Pajak hanya dipungut dalam rangka : (a) memenuhi pengeluaran wajib bagi baitul
mal, semisal untuk para fakir miskin, ibnu sabil, serta melaksanakan kewajiban jihad; (b)
memenuhi pengeluaran rutin yang wajib bagi baitul mal untuk gaji para pegawai negeri,
gaji tentara dan sebagainya; (c) memenuhi pengeluaran wajib bagi baitul mal untuk
keperluan sarana vital; (d) memenuhi pengeluaran wajib bagi baitul mal dalam kondisi
darurat semisal ada paceklik, angin taufan, gempa bumi, serangan musuh, atau apa saja
yang menimpa kaum Muslimin; (e) melunasi hutang-hutang negara dalam rangka
melaksanakan kewajiban negara terhadap kaum Muslimin.
Dengan demikian pajak yang dikenakan oleh negara Islam sangat berbeda dengan
sistem pajak dalam sistem kapitalis. Di dalam Islam ia hanya digunakan sebagai
penyangga jika kondisi keuangan negara tidak mencukupi untuk memenuhi kepentingan
masyarakat. Sementara dalam sistem kapitalis pajak merupakan sumber utama
pendanaan negara.
Demikian pula dengan sumber pendanaan luar negeri yang berasal dari utang.
Negara Islam sedapat mungkin menghindarkan diri berutang ke negara manapun. Hal ini
karena bahaya yang diperoleh dari utang luar negeri begitu besar. Kalaupun berhutang
maka akan diprioritaskan kepada warga negara (utang dalam negeri) dengan syarat tidak
boleh mengandung unsur riba.
Hal ini karena bahaya yang tersembunyi di balik utang-utang luar negeri dari
negara-negara kapitalis adalah sangat besar. Dengan cara itu, amat mudah bagi negara
kapitalis untuk menghancurkan sebuah negara yang telah berada dalam genggaman
utang-utangnya. Dalam hal ini Islam melarang kaum muslimin melakukan berbagai
aktivitas yang dapat mejadikan orang-orang kafir berkuasa atas mereka (QS. An-Nissa :
141). Islam juga melarang kaum muslimin menimbulkan kerusakan dan membayakan diri
sendiri. Rasulullah saw bersabda : “Tidak boleh membayakan diri sendiri dan tidak
boleh membayakan orang lain di dalam Islam.”

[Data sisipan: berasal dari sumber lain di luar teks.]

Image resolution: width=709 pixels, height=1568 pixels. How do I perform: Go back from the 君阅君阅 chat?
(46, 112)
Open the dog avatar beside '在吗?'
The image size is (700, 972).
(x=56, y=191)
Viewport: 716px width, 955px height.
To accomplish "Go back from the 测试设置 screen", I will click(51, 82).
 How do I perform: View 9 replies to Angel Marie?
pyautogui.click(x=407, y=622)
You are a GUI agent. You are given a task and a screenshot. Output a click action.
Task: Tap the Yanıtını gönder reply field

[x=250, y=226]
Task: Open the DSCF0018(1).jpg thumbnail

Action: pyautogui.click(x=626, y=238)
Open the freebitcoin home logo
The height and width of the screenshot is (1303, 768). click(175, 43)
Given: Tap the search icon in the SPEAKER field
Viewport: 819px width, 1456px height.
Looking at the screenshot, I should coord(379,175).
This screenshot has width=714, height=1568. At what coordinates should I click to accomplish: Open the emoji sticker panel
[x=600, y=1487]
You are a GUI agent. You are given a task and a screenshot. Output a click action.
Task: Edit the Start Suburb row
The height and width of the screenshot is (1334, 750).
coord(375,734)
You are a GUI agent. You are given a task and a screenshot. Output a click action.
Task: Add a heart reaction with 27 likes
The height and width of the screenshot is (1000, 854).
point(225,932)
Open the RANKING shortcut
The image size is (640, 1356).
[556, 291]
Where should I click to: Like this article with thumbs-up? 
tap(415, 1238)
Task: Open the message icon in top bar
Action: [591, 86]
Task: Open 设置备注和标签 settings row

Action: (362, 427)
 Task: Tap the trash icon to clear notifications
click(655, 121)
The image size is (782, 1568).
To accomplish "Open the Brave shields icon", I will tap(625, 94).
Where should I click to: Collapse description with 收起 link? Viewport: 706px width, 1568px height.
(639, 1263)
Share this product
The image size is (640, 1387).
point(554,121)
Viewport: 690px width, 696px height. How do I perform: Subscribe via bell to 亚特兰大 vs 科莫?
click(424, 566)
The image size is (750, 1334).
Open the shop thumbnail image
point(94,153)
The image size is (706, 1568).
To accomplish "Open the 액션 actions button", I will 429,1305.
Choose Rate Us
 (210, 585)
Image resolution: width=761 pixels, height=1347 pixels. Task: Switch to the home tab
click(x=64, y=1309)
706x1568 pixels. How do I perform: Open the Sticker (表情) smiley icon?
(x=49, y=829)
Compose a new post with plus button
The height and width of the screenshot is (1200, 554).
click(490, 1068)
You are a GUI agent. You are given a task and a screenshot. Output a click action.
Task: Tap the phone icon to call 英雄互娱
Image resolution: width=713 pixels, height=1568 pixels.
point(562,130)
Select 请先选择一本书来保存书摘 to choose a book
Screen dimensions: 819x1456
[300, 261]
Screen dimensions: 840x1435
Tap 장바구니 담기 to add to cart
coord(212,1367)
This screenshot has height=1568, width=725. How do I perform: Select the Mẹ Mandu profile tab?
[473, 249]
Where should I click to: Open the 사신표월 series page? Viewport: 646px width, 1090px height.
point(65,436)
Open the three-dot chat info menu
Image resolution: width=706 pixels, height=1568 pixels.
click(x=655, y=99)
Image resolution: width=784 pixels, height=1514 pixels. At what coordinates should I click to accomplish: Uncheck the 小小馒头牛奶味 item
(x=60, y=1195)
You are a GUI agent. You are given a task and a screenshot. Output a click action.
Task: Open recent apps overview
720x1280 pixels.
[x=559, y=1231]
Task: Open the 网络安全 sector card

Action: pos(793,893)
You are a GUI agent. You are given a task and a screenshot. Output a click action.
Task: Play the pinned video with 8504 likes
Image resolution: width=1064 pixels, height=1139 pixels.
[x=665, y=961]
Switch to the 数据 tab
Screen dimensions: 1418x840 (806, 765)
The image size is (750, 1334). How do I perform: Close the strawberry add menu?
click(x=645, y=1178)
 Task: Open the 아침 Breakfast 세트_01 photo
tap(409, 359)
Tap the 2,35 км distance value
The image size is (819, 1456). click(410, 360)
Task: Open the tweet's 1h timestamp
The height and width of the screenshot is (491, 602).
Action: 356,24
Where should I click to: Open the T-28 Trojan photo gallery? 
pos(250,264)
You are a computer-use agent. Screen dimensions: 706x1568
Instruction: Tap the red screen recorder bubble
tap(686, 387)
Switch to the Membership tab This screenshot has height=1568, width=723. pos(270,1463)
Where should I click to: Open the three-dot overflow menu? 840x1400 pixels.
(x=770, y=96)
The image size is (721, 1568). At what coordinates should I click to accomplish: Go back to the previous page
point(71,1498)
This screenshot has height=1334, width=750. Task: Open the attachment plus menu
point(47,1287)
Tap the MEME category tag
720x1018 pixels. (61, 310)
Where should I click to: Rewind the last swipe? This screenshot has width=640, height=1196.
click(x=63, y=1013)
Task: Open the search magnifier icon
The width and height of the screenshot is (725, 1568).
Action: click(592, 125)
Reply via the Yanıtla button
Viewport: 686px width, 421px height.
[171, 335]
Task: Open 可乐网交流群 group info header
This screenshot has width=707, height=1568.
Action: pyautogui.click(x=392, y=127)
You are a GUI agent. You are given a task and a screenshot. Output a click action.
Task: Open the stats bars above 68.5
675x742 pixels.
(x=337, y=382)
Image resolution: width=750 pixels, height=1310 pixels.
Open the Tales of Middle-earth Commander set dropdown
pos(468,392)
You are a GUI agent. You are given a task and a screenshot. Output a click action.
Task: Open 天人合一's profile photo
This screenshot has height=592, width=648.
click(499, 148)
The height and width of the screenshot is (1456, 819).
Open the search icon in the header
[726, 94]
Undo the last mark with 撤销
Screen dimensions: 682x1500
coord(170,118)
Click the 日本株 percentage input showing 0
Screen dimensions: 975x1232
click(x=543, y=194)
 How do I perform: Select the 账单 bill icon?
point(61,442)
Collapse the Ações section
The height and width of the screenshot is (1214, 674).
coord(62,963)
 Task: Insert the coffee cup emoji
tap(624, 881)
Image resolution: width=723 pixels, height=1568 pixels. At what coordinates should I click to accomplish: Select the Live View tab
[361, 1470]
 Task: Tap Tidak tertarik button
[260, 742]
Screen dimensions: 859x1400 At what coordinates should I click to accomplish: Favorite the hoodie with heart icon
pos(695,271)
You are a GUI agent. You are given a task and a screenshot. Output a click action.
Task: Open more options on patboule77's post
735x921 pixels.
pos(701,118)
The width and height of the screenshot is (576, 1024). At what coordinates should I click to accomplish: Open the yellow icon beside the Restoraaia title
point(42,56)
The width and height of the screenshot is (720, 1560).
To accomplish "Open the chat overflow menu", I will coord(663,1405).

Namun demikian meskipun utang luar negeri dapat membahayakan, bukan berarti
bahwa Islam mengharamkan sama sekali bantuan luar negeri (utang). Boleh saja bagi
kaum Muslimin (Negara Islam) menerima bantuan luar negeri (utang) dari negara lain
selama tidak terkait dengan sistem ribawi, juga selama persyaratan-persyaratannya tidak
mengikat serta dapat dipastikan bahwa dibalik bantuan tersebut (utang) tidak tersembunyi
bahaya-bahaya seperti yang sebagiannya telah diuraikan diatas. Namun perlu
16
disampaikan bahwa dalam Islam bantuan luar negeri (utang) bukan priotitas utama untuk
mendapatkan dana bagi keperluan negara. Wallhu a’lam bishawwab.